Planellas celebrates that the first document of Leo XIV is about the poor, clearly sees the nod to Leo XIII and Rerum novarum, and fits the new pontiff into the narrative desired by the ecclesial left: absolute priority to the social, to the discourse on capitalism, to the new «revolution» of artificial intelligence… all without touching, not even remotely, the doctrinal and liturgical demolition suffered in recent decades. That an archbishop well-regarded by Público declares himself so comfortable with the new Pope is not a minor detail: it is a symptom that many expect continuity with Francis, only with fewer scandalous gestures and more quiet management of the crisis.

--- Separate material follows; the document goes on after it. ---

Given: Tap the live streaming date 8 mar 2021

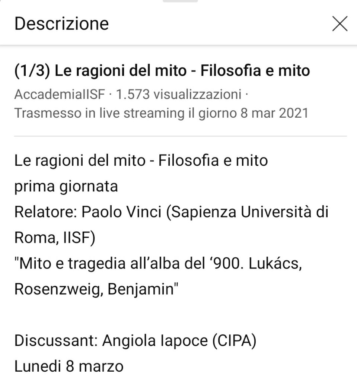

In the economic terrain, the script repeats itself. The Church appears as a victim of the system: much patrimony to sustain, few aids, need for the IRPF box, difficulty of self-financing. It is forgotten, by the way, that thinking seriously about a Church sustained by real faith and the commitment of its faithful, and not by an anonymous flow of state money, would be a sign of ecclesial maturity. Instead of opening that reflection, the status quo is defended: the box represents 40% of income, without it one does not get by, and on the inmatriculations «it has been exaggerated quite a bit». The excesses are recognized in a generic way, but always from self-complacency: we have done what the law allowed, perhaps in some places we went too far, in others we fell short… Nothing that smells of true amendment or serious examination of conscience.
At the end of the reading, what remains of this interview is a clear portrait: that of an archbishop perfectly adapted to the current cultural regime. Tough on Vox, soft on abortion. Understanding of blessings for homosexual couples, uncomfortable with the faithful who pray the rosary. Moved by abuse victims as long as the episcopal framework that allowed those abuses is not questioned. Open to deaconesses and priestesses, concerned only with the internal fractures that this may cause. Delighted with a pontificate that maintains social priority while marginalizing any serious attempt to restore faith and liturgy.
Not a single truly uncomfortable word for the world is heard from him about the centrality of Christ, the objective gravity of sin, the need for conversion, the duty to confess the truth «in season and out of season». The only visible hardness is reserved, of course, for the Catholics who bother the established order: those who pray at the door of abortion clinics, those who denounce doctrinal chaos, those who resist reducing the Gospel to a spiritual supplement to the globalist agenda. Público has found in Joan Planellas its ideal archbishop. The question is whether the faithful of Tarragona —and of the entire Church— have the right to something more than an amiable manager of the collapse: a pastor who speaks clearly, who calls evil by its name, who defends the little ones, including those who will never be born.